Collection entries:
** begin **

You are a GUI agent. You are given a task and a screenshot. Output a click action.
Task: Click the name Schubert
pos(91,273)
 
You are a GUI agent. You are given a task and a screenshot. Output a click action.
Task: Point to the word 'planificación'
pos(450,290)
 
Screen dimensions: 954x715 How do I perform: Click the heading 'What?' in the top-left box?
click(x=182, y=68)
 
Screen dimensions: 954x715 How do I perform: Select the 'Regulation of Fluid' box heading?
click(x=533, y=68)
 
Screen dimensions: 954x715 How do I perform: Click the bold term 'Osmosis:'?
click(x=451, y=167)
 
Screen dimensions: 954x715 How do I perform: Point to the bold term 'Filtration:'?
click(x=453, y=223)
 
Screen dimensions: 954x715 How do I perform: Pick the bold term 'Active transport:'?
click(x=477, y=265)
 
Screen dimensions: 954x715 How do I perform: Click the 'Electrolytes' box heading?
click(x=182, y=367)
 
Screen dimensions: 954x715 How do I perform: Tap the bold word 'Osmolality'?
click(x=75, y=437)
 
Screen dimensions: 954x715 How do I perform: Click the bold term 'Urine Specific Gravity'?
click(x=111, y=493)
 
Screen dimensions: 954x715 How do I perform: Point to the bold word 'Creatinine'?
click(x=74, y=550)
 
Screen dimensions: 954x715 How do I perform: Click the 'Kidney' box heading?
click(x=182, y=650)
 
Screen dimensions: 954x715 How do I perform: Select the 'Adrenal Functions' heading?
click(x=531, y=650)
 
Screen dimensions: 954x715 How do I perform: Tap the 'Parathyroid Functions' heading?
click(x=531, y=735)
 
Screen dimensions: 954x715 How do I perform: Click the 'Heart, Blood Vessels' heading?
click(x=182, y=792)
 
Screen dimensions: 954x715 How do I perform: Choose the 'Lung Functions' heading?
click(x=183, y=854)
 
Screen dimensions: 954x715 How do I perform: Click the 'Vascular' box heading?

** end **

- **TASK DETAILS**: Reproduce the lines from the one containing "Blood Vessels' heading?" through the end of the records, inclusive, without any change.

- **REPLY TO THE EXERCISE**:
Screen dimensions: 954x715 How do I perform: Click the 'Heart, Blood Vessels' heading?
click(x=182, y=792)
 
Screen dimensions: 954x715 How do I perform: Choose the 'Lung Functions' heading?
click(x=183, y=854)
 
Screen dimensions: 954x715 How do I perform: Click the 'Vascular' box heading?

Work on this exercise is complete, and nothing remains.